▸ What this task involves:
Search the records for lines that contain the word "Premier". Copy them all.

[Pixel coordinate grounding data]
⟨

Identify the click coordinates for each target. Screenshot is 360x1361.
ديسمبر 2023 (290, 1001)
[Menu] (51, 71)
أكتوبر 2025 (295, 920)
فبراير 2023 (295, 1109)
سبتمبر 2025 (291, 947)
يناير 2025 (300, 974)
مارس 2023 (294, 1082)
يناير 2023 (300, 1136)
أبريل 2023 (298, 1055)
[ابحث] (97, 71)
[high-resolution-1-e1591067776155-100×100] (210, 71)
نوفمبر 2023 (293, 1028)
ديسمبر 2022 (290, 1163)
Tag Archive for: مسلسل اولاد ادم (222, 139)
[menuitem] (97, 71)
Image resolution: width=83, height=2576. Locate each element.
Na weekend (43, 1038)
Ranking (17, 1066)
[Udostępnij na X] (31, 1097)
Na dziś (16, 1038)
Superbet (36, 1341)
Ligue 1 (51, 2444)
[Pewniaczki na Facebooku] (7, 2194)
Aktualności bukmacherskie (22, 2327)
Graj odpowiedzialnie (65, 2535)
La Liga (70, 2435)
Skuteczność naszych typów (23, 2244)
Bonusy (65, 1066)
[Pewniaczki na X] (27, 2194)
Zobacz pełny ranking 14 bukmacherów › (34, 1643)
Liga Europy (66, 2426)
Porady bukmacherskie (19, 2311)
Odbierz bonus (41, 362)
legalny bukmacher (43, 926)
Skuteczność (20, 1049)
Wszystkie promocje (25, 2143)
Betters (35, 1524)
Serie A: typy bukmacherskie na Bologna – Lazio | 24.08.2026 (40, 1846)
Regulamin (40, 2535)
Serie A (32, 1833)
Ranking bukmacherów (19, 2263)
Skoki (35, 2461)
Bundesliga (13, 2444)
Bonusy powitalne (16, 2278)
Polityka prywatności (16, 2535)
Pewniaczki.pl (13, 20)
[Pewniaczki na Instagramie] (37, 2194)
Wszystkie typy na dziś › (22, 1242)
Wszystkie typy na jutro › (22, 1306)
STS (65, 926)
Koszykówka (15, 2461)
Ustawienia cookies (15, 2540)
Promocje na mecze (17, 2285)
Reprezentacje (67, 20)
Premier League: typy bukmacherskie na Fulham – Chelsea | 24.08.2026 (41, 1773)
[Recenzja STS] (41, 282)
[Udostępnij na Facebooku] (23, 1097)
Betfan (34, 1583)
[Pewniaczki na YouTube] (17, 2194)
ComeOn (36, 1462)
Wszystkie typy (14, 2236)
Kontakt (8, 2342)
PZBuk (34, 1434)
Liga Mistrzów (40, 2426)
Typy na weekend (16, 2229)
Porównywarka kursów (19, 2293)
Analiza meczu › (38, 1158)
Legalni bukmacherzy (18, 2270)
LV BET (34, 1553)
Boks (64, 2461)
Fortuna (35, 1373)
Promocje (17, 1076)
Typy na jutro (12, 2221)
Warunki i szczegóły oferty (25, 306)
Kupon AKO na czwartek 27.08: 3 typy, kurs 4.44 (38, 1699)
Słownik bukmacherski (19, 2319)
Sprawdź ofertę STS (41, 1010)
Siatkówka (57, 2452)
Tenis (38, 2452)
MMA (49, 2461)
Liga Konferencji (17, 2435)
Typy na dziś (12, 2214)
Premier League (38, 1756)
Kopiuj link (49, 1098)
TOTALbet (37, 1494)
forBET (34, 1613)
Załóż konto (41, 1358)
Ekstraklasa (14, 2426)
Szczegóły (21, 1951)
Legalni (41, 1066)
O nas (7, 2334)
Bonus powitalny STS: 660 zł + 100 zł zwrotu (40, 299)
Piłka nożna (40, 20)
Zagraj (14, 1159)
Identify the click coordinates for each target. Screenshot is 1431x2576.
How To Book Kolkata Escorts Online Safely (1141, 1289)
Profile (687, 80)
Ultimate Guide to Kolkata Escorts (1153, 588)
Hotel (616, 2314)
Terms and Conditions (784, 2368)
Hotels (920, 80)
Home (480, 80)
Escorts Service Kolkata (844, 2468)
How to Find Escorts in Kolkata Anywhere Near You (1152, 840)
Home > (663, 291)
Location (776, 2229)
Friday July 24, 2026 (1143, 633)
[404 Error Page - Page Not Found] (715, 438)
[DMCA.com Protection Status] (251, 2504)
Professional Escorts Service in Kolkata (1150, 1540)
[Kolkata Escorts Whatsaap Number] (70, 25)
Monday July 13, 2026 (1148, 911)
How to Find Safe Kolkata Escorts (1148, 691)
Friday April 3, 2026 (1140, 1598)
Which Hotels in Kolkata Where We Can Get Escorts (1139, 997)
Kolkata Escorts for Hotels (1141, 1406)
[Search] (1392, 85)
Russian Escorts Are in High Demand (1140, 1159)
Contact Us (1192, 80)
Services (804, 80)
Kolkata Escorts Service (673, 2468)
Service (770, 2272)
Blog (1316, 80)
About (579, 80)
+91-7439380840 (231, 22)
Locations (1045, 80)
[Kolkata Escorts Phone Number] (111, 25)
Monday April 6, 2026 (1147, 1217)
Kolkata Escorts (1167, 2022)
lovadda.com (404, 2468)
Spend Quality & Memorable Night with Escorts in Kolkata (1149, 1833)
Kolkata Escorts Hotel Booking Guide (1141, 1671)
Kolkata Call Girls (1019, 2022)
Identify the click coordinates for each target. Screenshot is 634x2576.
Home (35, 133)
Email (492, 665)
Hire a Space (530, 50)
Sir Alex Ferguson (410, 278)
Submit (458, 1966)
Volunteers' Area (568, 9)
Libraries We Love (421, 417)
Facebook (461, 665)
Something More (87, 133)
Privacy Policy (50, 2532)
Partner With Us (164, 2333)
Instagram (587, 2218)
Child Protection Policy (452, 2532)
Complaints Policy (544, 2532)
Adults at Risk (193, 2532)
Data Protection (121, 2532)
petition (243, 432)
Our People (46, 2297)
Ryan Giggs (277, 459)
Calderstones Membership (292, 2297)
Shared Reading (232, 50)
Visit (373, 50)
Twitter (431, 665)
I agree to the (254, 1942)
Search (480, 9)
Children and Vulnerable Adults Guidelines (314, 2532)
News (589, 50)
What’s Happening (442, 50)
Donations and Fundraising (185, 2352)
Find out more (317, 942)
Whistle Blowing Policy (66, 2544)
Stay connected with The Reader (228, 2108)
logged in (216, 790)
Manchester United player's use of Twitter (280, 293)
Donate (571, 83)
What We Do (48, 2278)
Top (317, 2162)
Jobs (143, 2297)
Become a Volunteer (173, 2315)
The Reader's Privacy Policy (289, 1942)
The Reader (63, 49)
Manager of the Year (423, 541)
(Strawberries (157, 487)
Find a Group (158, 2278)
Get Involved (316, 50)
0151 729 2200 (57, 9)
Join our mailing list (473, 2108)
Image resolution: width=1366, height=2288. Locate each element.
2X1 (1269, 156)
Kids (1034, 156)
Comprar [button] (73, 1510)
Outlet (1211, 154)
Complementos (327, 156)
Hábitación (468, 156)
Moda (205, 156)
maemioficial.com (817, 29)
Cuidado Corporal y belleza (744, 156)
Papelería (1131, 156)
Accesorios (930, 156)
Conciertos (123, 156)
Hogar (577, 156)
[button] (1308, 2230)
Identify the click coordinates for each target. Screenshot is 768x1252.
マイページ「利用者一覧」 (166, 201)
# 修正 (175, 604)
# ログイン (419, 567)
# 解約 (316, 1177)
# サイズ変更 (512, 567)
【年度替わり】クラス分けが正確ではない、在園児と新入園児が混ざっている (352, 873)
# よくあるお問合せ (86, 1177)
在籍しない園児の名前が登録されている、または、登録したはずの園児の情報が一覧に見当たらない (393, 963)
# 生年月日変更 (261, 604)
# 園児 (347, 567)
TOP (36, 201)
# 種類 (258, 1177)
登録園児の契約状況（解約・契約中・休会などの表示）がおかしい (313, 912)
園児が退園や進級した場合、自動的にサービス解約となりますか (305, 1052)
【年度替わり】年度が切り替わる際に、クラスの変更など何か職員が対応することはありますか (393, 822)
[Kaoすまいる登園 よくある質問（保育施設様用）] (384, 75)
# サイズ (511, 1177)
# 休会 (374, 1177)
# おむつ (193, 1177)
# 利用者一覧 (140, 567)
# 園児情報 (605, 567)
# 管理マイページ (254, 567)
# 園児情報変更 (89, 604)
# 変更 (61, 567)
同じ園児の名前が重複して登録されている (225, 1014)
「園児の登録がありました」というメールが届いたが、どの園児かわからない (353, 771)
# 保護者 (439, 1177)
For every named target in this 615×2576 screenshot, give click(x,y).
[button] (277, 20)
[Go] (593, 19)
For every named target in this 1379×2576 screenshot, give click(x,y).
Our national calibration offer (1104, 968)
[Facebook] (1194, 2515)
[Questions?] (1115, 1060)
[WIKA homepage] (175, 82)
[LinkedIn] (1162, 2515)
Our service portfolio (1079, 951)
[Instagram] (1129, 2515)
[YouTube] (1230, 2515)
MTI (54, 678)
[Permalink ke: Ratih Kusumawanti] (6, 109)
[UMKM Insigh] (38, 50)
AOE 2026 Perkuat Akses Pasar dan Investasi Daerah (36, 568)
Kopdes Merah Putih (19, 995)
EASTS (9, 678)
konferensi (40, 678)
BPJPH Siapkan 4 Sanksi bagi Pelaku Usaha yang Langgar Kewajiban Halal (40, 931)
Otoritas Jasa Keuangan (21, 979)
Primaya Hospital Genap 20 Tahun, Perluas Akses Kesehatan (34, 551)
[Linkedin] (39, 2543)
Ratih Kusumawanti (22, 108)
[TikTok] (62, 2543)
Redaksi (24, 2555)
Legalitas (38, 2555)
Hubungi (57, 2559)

⟩

▸ The answer:
Premier League: typy bukmacherskie na Fulham – Chelsea | 24.08.2026 (41, 1773)
Premier League (38, 1756)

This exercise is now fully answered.